In terms of radiologic factors, patients with the signal enhancement of carpal or distal ulna on MRI had higher pain NRS and DASH scores, and this was the only significant prognostic factor; almost none of the radiologic factors including degree of ulnar plus variance, type of TFCC lesion, or arthritis of ulno-carpal or distal radio-ulnar joint had a significant effect on the treatment failure for idiopathic UIS. These results are consistent with previous findings that diagnostic MRI findings and values are limited in TFCC injury20, suggesting that the diagnosis of UIS is made on clinical ground and supported by radiographic studies. However, MRI findings are often a precursor to plain radiographic findings22 and our results suggest that carpal or distal ulna bone enhancement is distinctive and helps to predict the prognosis. Subchondral bone marrow edema is an indirect sign of chondromalacia and an early UIS finding22. One previous study showed that the signal intensity often returns to normal after ulnar-shortening osteotomy6.

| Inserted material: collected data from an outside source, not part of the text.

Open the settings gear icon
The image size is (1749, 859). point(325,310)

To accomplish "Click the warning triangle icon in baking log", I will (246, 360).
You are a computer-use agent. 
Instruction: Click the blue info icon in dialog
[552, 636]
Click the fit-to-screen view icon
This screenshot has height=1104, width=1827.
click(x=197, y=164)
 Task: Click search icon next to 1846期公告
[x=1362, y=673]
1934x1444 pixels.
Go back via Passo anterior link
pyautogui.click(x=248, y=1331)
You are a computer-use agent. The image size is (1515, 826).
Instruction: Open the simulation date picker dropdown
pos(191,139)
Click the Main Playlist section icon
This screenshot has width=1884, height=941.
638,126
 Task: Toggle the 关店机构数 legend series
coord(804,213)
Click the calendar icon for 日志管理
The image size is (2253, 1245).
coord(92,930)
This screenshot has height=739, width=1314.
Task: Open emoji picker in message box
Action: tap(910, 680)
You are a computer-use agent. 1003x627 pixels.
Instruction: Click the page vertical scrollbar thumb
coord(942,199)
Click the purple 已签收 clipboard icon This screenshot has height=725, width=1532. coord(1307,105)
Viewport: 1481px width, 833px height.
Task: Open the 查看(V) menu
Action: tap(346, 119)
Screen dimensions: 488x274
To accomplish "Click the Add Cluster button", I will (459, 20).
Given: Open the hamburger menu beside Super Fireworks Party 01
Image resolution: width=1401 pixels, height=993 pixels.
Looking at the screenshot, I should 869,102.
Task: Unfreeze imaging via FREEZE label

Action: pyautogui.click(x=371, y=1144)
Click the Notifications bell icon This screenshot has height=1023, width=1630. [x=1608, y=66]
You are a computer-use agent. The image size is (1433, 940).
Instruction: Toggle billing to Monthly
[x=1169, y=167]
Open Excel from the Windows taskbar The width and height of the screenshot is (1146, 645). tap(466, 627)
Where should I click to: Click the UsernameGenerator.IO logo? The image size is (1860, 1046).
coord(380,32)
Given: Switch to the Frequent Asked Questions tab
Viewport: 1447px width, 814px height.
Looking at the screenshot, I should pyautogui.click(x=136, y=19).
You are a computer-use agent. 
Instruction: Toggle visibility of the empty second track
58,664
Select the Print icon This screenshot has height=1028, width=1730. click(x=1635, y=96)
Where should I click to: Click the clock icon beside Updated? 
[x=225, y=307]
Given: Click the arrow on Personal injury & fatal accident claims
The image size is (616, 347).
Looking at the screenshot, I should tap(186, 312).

There were a number of limitations to our study. There were no follow-up data on functional outcomes beyond 24 weeks of conservative treatment. Some patients whose symptoms recurred likely had surgery whereas others could have exhibited improvement in objective findings and outcome scores after the study time period. In addition, there is no consensus about the best way of conservative management for UIS although several conservative interventions are routinely used in clinical practice6,23,24. The conservative treatment protocols with 3- to 4-month duration might be not sufficient for patients with a long symptom duration or bone enhancement on MRI. Second, surgical management is not a precise indicator of the efficacy of conservative treatment because the decision for surgery is multifactorial and not determined entirely by symptom abatement via treatment. Thus, we defined treatment failure as persistence of pain NRS score greater than 5 with positive ulno-carpal stress test result or surgical intervention at six-month follow-up. Furthermore, we only used one questionnaire to evaluate the patients’ functional outcomes, but the minimal clinically important differences or responses after conservative treatment for idiopathic UIS could differ across functional assessments, and another functional assessment might have resulted in different conclusions. Third, nine (7%) patients were lost to follow-up before the six-month evaluation, and there were some missing responses and questionnaires in our cohort. Finally, our subjects were limited to one ethnic population drawn from an urban area, and therefore, their characteristics and the study results may not be representative of general populations.

Conclusion

After 24-week follow-up, approximately 60% of patients showed improvements in both objective and patient-reported outcomes after conservative treatment for idiopathic UIS. However, 25% patients underwent ulnar shortening osteotomy due to persistent symptoms after conservative treatment, and 16% patients who had not undergone surgery had pain NRS scores of greater than 5 on ulnocarpal provocation test at the last follow-up. Our study suggests that female gender, long symptom duration, initial high pain NRS score on ulnar provocation test, and enhancement of carpal or distal ulna bone on MRI were associated with a higher likelihood of treatment failure. Although the outcomes are not modifiable, knowledge of the factors that affect unsatisfactory outcomes offer physicians insight into predicting prognoses and interpreting treatment outcomes and can help patients set realistic expectations and increase satisfaction.